Now you don't have to have seen SiCKO to know that if there is one area of human endeavor where private enterprise doesn't work, it's health care. Consider the private, profit-making, insurance industry that Bush is so determined to defend. What "innovations" has it produced? The deductible, the co-pay, and the pre-existing condition are the only ones that leap to mind. In general, the great accomplishment of the private health insurance industry has been to overturn the very meaning of "insurance," which is risk-sharing: We all put in some money, though only some of us will need to draw on the common pool by using expensive health care. And the insurance companies have overturned it by refusing to insure the people who need care the most -- those who are already, or are likely to become, sick.

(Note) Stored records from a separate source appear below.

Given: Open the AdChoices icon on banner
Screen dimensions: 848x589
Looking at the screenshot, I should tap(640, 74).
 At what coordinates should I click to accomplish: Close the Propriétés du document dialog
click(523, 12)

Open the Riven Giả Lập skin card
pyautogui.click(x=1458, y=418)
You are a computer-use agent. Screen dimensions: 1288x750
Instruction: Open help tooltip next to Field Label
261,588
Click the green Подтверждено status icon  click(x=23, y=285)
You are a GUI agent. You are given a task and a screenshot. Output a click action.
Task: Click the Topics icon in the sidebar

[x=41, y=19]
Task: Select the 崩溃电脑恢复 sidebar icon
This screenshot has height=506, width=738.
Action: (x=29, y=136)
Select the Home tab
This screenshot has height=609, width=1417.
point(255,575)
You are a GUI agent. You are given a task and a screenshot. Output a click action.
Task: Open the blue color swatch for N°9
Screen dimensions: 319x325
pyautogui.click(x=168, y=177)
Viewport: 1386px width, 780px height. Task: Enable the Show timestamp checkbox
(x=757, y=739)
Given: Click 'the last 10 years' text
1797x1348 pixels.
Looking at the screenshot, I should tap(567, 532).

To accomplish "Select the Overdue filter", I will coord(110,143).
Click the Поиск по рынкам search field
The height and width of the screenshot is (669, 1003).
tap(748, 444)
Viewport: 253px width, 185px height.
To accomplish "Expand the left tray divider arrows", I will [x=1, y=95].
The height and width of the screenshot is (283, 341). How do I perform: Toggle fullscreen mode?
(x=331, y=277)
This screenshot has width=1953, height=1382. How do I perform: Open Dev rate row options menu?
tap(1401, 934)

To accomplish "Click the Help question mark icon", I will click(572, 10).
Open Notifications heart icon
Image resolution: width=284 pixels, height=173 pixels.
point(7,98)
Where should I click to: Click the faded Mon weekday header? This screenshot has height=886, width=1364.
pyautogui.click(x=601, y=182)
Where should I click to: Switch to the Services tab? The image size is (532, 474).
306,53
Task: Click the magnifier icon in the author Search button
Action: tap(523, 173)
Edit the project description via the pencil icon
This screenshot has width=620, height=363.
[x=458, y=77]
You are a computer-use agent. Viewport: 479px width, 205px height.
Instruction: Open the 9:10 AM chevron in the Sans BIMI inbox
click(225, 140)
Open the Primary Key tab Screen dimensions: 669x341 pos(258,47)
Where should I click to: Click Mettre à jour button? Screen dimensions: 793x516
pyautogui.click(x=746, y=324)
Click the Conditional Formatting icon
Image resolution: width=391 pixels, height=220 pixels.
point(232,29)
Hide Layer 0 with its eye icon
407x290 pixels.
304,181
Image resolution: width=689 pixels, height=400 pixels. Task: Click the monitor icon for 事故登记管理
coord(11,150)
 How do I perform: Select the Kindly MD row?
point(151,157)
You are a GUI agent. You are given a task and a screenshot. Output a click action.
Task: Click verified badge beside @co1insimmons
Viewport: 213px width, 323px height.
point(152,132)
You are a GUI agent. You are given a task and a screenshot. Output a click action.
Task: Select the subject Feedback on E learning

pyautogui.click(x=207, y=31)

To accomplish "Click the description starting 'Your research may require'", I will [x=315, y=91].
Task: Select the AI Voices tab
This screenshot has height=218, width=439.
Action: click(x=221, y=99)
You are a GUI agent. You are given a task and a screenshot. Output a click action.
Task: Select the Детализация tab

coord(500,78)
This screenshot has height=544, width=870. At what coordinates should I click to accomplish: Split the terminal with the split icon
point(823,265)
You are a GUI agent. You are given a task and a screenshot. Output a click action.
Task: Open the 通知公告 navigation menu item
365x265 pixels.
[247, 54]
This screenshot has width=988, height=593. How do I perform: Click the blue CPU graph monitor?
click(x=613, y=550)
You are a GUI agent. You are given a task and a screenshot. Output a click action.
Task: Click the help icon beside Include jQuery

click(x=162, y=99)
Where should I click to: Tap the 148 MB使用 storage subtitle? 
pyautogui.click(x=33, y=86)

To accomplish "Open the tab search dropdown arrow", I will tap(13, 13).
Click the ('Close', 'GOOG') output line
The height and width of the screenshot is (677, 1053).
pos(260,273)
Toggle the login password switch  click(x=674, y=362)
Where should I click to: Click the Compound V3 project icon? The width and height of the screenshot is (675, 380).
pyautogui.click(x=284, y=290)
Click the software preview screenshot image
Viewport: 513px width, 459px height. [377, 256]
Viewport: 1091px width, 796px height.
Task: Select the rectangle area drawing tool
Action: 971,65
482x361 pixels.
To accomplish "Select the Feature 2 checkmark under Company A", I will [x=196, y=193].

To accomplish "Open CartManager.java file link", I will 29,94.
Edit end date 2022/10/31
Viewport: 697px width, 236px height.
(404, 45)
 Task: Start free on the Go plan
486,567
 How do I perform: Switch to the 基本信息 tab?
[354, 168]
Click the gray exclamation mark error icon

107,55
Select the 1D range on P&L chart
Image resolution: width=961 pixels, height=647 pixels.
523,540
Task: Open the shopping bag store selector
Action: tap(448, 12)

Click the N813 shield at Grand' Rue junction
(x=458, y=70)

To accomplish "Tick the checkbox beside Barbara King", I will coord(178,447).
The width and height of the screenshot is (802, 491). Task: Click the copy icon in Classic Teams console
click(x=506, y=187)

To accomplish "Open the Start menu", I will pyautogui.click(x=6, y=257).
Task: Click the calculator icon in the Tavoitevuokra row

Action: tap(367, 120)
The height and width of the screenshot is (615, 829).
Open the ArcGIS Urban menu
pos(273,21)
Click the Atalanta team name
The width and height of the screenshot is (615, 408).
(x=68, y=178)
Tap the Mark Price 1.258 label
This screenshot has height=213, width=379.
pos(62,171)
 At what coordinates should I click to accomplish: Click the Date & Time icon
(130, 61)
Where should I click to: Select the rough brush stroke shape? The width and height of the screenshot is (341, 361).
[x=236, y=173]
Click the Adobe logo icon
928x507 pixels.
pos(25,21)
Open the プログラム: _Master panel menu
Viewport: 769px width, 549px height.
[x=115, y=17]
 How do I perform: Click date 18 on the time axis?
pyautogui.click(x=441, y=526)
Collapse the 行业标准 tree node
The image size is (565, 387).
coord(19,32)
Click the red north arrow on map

I once tried to explain to a Norwegian woman why it was so hard for me to find health insurance. I'd had breast cancer, I told her, and she looked at me blankly. "But then you really need insurance, right?" Of course, and that's why I couldn't have it.
This is not because health insurance executives are meaner than other people, although I do not rule that out. It's just that they're running a business, the purpose of which is not to make people healthy, but to make money, and they do very well at that. Once, many years ago, I complained to the left-wing economist Paul Sweezey that America had no real health system. "We have a system all right," he responded, "it's just a system for doing something else." A system, as he might have put it today, for extracting money from the vulnerable and putting it into the pockets of the rich.
But let's not just pick on the insurance companies, though I wouldn't mind doing that -- with a specially designed sharp instrument, over a period of years. Sunday's Los Angeles Times featured a particularly lurid case of medical profiteering in the form of one Dr. Prem Reddy, who owns eight hospitals in Southern California. I do not begrudge any physician a comfortable lifestyle -- good doctoring is hard work -- but Dr. Reddy dwells in a 15,000 square foot mansion featuring gold-plated toilets and keeps a second home, valued at more than $9 million, in Beverly Hills, as well as a $1.4 million helicopter for commuting.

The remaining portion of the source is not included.